Class AMSDataStore¶
Defined in File store.py
Class Documentation¶
- class AMSDataStore¶
A class representing the persistent data of AMS. The class abstracts the 'view' of AMS persistent data storage through a SQL database that stores information reqarding different files in the Fileystem. The SQL database catecorizes files in three possible types: 1. 'data' : A collection of files stored in some PFS directory that will train some model 2. 'models' : A collection of torch-scripted models. 3. 'candidates' : A collection of files stored in some PFS directory that can be added as data. Every 'entry' is associated with a domainName. Providing the persistent abstraction. 'EOS maps to a set of files and models'
Public Functions
- __init__(self, application_name, url)¶
Initializes the AMSDataStore class. Upon init the kosh-store is closed and not connected
- is_open(self)¶
Check whether we are connected to a database
- open(self)¶
Open and connect to the database
- close(self)¶
- __enter__(self)¶
- __exit__(self, exc_type, exc_val, exc_tb)¶
- find(self, domain_name=None, filename=None, entry_type=None, version=None)¶
- add_data(self, domain_name, data_files=list(), version=None, metadata=dict())¶
Adds files in the kosh-store and associates them to the 'data' entry. The function assumes data_files to always be in hdf5 format. Args: data_files: A list of files to add in the entry version: The version to assign to all files metadata: The metadata to associate with this file
- add_model(self, domain_name, model, test_error, val_error, version=None, metadata=dict())¶
Adds a model in the kosh-store and associates them to the 'models' entry. The function assumes models to always be in torchscript format. Args: model: The path containing the torchscript model version: The version to assing to the model metadata: The metadata to associate with this model
- add_candidates(self, domain_name, data_files=list(), version=None, metadata=dict())¶
Adds files in the kosh-store and associates them to the 'candidates' entry. The function assumes candidates to always be in hdf5 format.

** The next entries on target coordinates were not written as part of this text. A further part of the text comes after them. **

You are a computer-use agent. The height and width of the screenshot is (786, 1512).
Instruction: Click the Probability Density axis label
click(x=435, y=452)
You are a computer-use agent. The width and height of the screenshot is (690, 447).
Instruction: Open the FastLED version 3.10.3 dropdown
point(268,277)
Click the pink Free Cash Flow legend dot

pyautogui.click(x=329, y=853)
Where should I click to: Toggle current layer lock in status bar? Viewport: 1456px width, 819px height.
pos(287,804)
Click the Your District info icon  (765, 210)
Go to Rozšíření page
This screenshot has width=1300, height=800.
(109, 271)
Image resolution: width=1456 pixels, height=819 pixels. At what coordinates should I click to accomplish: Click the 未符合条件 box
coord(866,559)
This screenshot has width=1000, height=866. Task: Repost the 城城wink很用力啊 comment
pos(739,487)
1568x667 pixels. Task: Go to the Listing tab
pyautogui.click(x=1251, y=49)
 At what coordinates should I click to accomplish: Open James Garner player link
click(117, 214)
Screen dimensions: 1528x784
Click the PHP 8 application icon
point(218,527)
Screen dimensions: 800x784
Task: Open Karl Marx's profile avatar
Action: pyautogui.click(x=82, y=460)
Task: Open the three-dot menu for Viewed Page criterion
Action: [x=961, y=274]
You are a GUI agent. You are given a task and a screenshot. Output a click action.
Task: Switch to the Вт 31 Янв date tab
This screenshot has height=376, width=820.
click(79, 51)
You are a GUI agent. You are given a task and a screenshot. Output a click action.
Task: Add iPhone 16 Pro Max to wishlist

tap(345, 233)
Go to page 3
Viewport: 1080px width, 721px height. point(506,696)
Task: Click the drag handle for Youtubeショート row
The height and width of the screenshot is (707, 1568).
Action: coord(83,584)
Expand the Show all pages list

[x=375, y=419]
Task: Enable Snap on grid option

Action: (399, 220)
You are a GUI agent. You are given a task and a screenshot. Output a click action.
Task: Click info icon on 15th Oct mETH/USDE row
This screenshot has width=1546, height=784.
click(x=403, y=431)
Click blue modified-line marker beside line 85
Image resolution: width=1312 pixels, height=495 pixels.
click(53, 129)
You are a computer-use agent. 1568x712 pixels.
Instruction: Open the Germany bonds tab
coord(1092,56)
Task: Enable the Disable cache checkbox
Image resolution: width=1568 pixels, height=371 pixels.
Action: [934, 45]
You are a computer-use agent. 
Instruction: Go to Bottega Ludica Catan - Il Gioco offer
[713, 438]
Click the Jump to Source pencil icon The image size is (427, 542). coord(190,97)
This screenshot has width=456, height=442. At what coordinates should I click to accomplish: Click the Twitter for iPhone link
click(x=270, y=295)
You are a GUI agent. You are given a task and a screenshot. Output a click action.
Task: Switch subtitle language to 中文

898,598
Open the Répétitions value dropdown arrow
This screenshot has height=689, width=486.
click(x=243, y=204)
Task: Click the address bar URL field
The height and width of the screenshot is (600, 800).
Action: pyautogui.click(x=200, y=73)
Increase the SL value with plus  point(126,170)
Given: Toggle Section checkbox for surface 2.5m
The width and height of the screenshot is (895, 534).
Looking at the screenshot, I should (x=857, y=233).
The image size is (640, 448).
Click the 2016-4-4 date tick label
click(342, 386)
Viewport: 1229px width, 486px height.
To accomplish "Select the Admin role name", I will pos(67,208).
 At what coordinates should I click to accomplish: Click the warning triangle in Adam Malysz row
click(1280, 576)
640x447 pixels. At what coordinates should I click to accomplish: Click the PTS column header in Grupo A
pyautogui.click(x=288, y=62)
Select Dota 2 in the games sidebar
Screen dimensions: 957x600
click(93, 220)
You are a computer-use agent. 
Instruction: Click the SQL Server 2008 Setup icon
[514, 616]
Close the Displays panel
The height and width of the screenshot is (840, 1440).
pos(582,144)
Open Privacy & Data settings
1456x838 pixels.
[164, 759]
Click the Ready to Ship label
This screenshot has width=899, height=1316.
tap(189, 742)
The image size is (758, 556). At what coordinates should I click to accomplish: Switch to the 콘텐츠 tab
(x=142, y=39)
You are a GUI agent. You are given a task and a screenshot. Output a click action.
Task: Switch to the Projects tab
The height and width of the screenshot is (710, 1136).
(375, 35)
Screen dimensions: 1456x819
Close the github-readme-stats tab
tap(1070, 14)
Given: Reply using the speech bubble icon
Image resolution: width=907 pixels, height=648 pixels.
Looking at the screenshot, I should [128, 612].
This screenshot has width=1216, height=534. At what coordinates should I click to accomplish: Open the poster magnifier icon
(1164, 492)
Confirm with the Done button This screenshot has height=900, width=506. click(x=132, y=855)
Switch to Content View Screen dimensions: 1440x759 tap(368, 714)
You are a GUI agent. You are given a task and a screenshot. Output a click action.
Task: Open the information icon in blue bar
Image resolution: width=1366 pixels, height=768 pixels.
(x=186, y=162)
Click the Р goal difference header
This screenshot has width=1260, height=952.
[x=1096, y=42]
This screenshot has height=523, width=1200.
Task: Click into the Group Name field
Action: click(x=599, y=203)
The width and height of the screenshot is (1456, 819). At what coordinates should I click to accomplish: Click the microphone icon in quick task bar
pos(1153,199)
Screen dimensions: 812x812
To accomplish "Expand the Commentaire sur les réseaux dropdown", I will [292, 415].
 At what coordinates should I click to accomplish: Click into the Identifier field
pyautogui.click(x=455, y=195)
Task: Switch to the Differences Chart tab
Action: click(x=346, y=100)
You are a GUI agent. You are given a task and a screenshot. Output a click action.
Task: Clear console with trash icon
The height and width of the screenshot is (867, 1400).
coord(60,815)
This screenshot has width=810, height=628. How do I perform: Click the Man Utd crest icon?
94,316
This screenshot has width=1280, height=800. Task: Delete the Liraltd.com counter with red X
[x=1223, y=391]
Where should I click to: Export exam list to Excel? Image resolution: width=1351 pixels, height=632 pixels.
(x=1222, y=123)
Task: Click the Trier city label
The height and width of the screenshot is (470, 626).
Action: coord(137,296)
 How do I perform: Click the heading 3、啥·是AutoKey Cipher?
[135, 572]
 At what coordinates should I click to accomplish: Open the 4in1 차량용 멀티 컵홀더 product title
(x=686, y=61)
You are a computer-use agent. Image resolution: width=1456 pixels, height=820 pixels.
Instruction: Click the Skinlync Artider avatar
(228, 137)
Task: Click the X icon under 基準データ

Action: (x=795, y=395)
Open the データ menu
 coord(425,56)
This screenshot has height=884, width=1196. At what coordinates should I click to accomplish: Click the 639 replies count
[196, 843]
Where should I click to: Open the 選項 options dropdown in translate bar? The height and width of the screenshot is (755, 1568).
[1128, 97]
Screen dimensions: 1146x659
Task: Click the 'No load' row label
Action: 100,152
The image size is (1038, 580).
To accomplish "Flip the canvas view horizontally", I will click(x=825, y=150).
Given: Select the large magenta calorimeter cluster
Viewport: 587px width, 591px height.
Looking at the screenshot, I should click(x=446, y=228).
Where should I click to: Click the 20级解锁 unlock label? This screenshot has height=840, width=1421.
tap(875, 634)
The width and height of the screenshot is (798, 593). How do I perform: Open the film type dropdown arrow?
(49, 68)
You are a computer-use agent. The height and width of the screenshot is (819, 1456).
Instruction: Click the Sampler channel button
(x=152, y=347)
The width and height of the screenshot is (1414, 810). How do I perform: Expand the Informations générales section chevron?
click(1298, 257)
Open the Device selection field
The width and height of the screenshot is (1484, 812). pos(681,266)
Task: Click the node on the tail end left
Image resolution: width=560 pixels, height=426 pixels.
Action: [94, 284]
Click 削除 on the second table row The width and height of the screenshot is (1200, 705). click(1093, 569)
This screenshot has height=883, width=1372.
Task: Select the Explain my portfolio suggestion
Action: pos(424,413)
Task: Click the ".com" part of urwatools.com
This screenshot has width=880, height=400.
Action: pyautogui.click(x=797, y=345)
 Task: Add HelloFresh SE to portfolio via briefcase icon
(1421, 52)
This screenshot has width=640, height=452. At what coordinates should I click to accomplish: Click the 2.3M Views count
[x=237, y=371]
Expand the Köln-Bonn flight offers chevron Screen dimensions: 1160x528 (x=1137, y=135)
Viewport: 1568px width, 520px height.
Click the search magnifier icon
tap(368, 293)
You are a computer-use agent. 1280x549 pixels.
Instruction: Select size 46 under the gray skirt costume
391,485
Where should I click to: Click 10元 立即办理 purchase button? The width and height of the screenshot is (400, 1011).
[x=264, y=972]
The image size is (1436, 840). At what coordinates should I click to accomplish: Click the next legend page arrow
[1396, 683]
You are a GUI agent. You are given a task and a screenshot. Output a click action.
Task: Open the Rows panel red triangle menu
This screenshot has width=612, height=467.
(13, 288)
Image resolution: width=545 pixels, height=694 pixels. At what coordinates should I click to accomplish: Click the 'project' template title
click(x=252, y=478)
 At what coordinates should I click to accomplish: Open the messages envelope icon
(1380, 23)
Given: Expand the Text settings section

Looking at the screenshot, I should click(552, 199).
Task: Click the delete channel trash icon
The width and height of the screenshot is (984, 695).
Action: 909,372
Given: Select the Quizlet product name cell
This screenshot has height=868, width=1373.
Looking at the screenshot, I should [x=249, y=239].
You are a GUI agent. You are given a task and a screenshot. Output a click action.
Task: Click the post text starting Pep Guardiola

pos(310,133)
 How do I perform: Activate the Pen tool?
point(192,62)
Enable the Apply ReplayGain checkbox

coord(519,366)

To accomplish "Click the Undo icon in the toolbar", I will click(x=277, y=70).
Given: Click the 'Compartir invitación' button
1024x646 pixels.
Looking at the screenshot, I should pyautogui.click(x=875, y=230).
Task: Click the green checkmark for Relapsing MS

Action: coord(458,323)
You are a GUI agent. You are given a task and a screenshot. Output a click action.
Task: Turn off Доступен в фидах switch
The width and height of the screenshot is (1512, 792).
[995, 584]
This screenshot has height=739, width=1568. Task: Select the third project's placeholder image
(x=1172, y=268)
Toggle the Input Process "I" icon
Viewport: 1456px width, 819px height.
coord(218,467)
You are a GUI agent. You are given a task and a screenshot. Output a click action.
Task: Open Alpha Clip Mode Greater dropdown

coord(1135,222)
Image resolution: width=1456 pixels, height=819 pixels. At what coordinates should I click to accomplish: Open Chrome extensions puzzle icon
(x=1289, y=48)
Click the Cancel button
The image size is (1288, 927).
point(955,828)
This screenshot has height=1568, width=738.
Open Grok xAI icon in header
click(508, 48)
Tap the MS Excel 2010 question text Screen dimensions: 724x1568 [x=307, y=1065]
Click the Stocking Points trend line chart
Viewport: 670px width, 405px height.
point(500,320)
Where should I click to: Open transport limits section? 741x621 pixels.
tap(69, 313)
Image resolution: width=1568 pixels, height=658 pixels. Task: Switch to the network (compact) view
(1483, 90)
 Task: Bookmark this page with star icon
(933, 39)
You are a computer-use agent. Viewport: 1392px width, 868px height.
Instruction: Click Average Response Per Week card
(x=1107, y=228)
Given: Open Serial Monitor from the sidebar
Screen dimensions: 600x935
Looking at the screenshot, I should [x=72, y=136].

Args: data_files: A list of candidate files version: The version to assign to the model metadata: The metadata to associate with this model
- remove_data(self, str domain_name, List[str] filenames, version=None, metadata=None, purge=True)¶
Remove files from the data database and from filesystem Args: domain_name: The domain name this files belong to entry_type: The entry to look for the specified files filenames: A list of files to be deleted version: An integer or none if we need to filter based on version metadata: Additional metadata we can query and partially delete from purge: If set to true it will delete the file from the filesystem
- remove_models(self, str domain_name, List[str] models, version=None, metadata=None, purge=True)¶
Remove files from the data database and from filesystem Args: domain_name: The domain name this files belong to entry_type: The entry to look for the specified files models: A list of files to be deleted version: An integer or none if we need to filter based on version metadata: Additional metadata we can query and partially delete from purge: If set to true it will delete the file from the filesystem
- remove_candidates(self, str domain_name, List[str] filenames, version=None, metadata=None, purge=True)¶
Remove files from the data database and from filesystem Args: domain_name: The domain name this files belong to entry_type: The entry to look for the specified files filenames: A list of files to be deleted version: An integer or none if we need to filter based on version metadata: Additional metadata we can query and partially delete from purge: If set to true it will delete the file from the filesystem
- get_data_versions(self, domain_name, associate_files=False)¶
Returns a list of versions existing for the data entry Returns: A list of existing versions in our database
- get_model_versions(self, domain_name, associate_files=False)¶
Returns a list of versions existing for the model entry Returns: A list of existing model versions in our database
- get_candidate_versions(self, domain_name, associate_files=False)¶
Returns a list of versions existing for the candidate entry Returns: A list of existing candidate versions in our database
- get_files(self, str domain_name, str entry, versions=None)¶
Returns a list of paths to files for the specified version Args: entry: The entry in the ensemble can be any of candidates, model, data versions: A list of versions we are looking for. If 'None' return all files in entry If "latest" return the latest version in the store Returns: A list of existing files in the kosh-store
- get_candidate_files(self, domain_name, versions=None)¶
Returns a list of paths to files for the specified version Args: versions: A list of versions we are looking for. If 'None' return all files in entry If "latest" return the latest version in the store If "list" return only files matching these versions Returns: A list of existing files in the kosh-store candidates ensemble
- get_model_files(self, domain_name, versions=None)¶
Returns a list of paths to files for the specified version Args: versions: A list of versions we are looking for. If 'None' return all files in entry If "latest" return the latest version in the store If "list" return only files matching these versions Returns: A list of existing files in the kosh-store model ensemble
- get_data_files(self, domain_name, versions=None)¶
Returns a list of paths to files for the specified version Args: versions: A list of versions we are looking for. If 'None' return all files in entry If "latest" return the latest version in the store If "list" return only files matching these versions Returns: A list of existing files in the kosh-store model ensemble
- move(self, domain_name, dest_root_path, src_type, dest_type, filenames)¶
Moves files between direcories and updates the respective db. It follows a "safe" approach: copy, add, delete the file instead of moving the underlying file. Args: src_type: the ensemble name containing the original files dst_root_path: The directory to which we should move directories to dest_type: the ensemble name of the files files: The files to be moved NOTE: The current implementation will lose all metadata associated with the original src files. We need to consider whether we want to "migrate" those to the destination entry dataset.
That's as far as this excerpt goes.